With the advancement of machine learning, tree-based and ensemble methods have been increasingly used to extend the capabilities of mixed-effects models. One of the recent approaches is the 3Trees model, which integrates a linear component with three trees: an individual-level tree, a group-level tree, and a cross-level tree. While this model introduces a flexible additive structure, the implementation of the Classification and Regression Trees (CART) algorithm within it still faces several challenges, including the risk of overfitting, variable selection bias, local optimality, and limitations in handling only normal (Gaussian) response variables.
This research proposes three main developments. First, it modifies the 3Trees algorithm using single-tree methods based on Conditional Inference Trees (CTree) and Evolutionary Trees (EvTree). Second, it develops an ensemble-based version using Random Forests (RF), resulting in a new variant called 3Trees-RF. Third, it extends the framework into a Generalized Hierarchical Mixed-effects Model with Trees (G3Trees) to handle non-Gaussian responses, particularly binary outcomes. These developments aim not only to address the technical limitations of existing models but also to broaden their applicability to more complex socioeconomic phenomena.
To evaluate the performance of the proposed models, both simulation studies and empirical analyses are conducted. The simulation studies assess model performance under various scenarios, including different functional forms between response and covariates, fixed and random effects structures, correlations, and interaction effects. Model performance is evaluated using several metrics, including Mean Square Error (MSE), Predictive Mean Square Error (PMSE), ClusMSE, ClusPMSE, PMAD, clusPMAD, PMCR, clusPMCR, and bias in fixed and random effect parameters. The empirical analyses apply the models to two real-world cases: predicting household per capita expenditure and classifying poverty status in West Java.

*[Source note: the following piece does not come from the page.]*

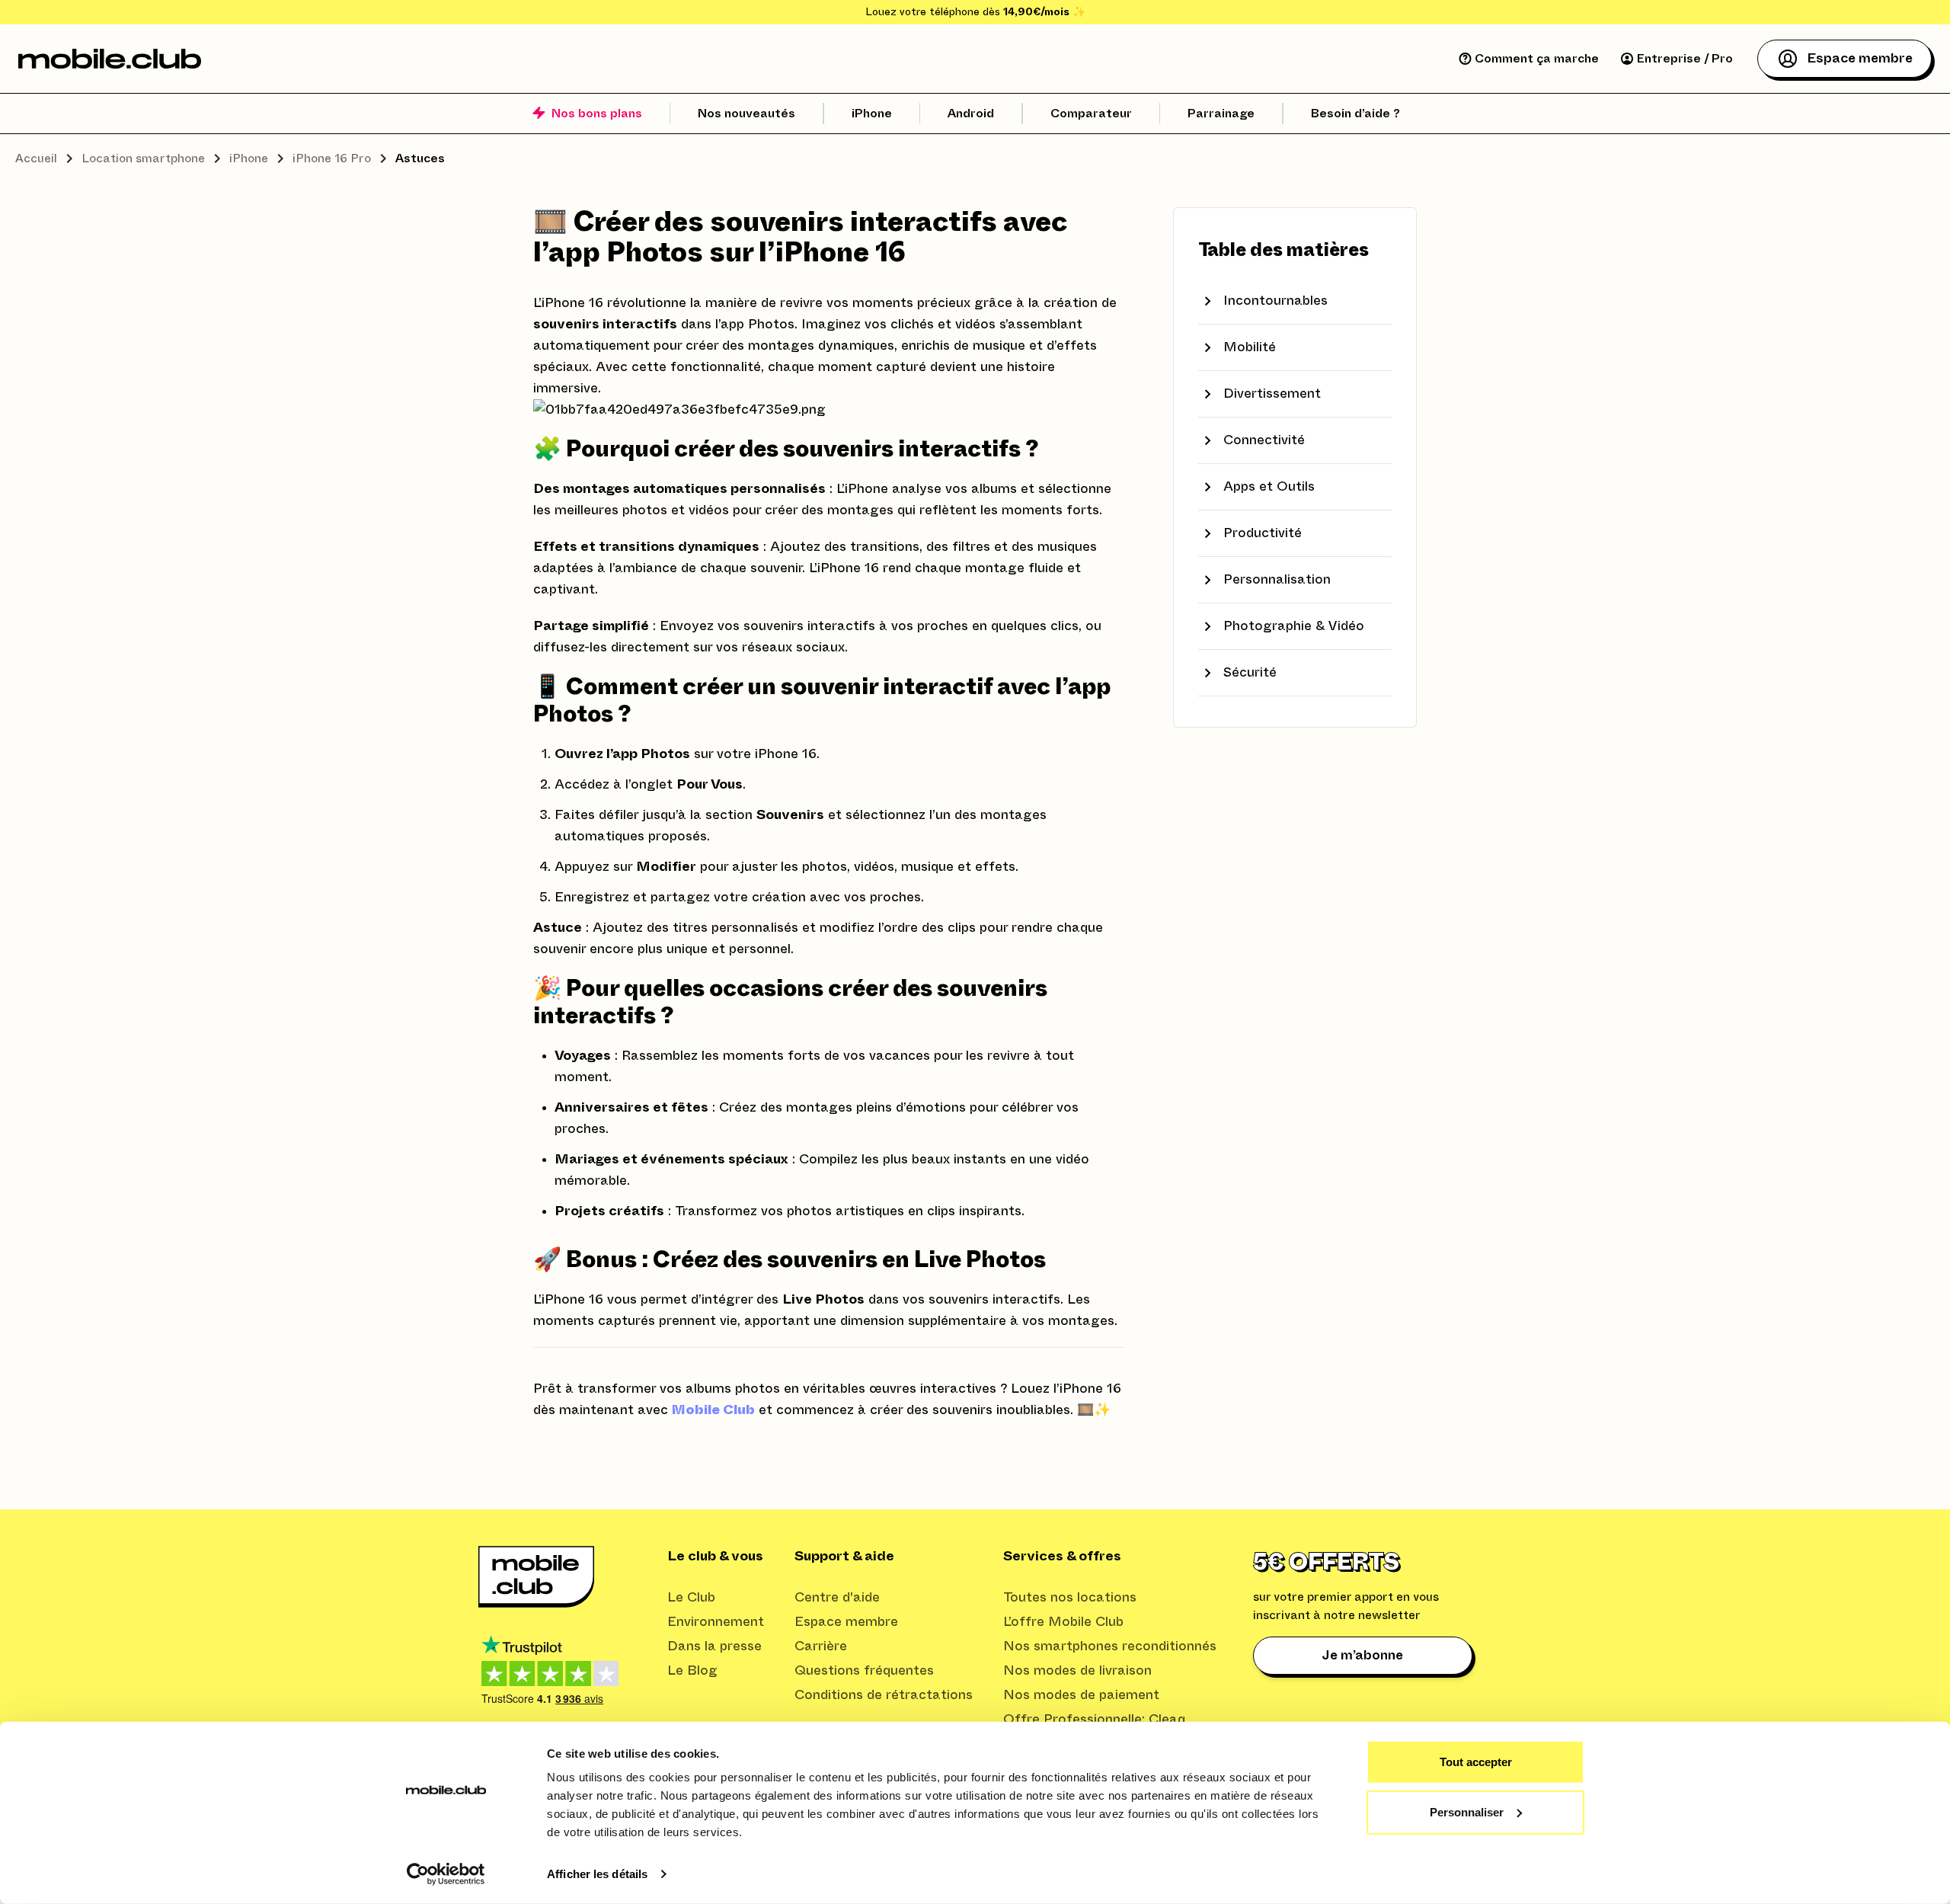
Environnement (715, 1622)
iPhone (248, 158)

Simulation results indicate that the 3Trees-EvTree model effectively addresses the weaknesses of CART, particularly in terms of variable selection bias and the risk of local optima, and yields better predictive performance than both 3Trees-CART and conventional linear mixed models. Meanwhile, the 3Trees-RF model demonstrates the best predictive accuracy, as measured by MSE, PMSE, clusMSE, and clusPMSE, while also offering computational efficiency and enhanced model interpretability through variable importance measures. These advantages make 3Trees-RF a more adaptive alternative for hierarchical data with nonlinear relationships and complex interactions. Empirical applications further show that 3Trees-RF consistently provides more accurate per capita expenditure predictions than classical mixed models or single-tree methods. This finding suggests that combining mixed-effects structures with ensemble methods produces more reliable estimates to support socioeconomic policy formulation.
The final development involves the G3Trees model for binary responses, applied to poverty status classification in West Java. This model integrates the Generalized Linear Mixed Model (GLMM) framework with three CART-based trees. Its strength lies in identifying complex nonlinear patterns and interactions. Simulation and empirical evaluations demonstrate that G3Trees improves classification accuracy, as measured by PMAD, PMCR, clusPMAD, clusPMCR, AUC, accuracy, sensitivity, specificity, F1-score, and ROC, while effectively identifying individual- and group-level poverty determinants and capturing cross-level interactions that conventional models fail to detect. Therefore, this model offers a more comprehensive analytical tool for socioeconomic issues involving non-Gaussian data.
The implications of this research are twofold. From an academic perspective, the proposed models enrich the methodological literature on statistical and machine learning approaches for hierarchical data, providing more adaptive alternatives to conventional models. From a practical perspective, the empirical findings provide a stronger analytical basis for evidence-based policymaking, particularly in poverty alleviation and welfare improvement. Overall, this study bridges classical statistical approaches and modern machine learning techniques by integrating mixed-effects modeling with tree-based methods.